1.         The parties stipulate that the Circuit Court

may enter a finding of guilt or acquittal . . . only based on the law and the stipulated facts set forth herein.

 

(Emphasis added).  Therefore, we are bound by the stipulation signed by the parties.

 

[2].         The disparity between the bill originally submitted to the county and the bill to Natalie Leonesio is apparently based on the inclusion of the indicated additional services.

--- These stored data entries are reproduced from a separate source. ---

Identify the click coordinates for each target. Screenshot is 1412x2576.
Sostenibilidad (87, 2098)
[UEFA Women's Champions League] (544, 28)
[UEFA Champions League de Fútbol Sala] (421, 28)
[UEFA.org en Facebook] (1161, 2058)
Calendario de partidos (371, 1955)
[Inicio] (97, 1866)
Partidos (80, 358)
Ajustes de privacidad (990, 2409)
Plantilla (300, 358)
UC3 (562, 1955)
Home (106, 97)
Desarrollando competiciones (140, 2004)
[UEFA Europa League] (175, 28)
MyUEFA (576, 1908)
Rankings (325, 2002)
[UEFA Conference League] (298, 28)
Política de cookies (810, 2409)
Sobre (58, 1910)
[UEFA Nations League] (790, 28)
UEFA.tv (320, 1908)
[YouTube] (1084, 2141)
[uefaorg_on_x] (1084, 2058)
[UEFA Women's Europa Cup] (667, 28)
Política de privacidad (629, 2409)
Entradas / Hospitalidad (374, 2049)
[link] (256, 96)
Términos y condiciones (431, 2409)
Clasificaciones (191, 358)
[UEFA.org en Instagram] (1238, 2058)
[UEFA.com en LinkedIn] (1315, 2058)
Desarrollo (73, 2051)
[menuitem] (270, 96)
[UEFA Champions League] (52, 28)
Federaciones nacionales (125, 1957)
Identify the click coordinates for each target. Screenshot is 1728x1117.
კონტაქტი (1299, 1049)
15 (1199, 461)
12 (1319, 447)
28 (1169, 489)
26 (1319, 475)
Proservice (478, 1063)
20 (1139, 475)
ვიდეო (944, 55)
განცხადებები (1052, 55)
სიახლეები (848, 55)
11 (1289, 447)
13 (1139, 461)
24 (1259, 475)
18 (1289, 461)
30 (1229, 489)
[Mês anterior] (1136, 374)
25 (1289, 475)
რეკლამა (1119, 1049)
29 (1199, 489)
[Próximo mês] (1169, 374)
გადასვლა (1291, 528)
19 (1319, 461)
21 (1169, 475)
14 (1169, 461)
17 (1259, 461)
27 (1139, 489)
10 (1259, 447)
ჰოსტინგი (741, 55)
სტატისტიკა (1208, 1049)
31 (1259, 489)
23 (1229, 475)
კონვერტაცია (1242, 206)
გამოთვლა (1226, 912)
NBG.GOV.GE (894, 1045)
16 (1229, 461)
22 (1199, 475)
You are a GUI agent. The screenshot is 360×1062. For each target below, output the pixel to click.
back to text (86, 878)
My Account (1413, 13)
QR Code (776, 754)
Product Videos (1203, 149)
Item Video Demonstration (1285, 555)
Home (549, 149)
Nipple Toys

[3].         In the Matter of Discipline of Rensch, 333 NW2d 713, 716, we held that attorney Rensch “thwarted the statutes designed to insure that assets of defendants represented by court appointed counsel are available to reimburse the counties for the expense of such representation.”  As a result, Mr. Rensch was publicly censured by this Court.  However, that decision was based on the Code of Professional Ethics.  We have not been directed to, nor are we able to find, any authority that makes the conduct of Quinn, based on the stipulated facts, a violation of the laws of South Dakota.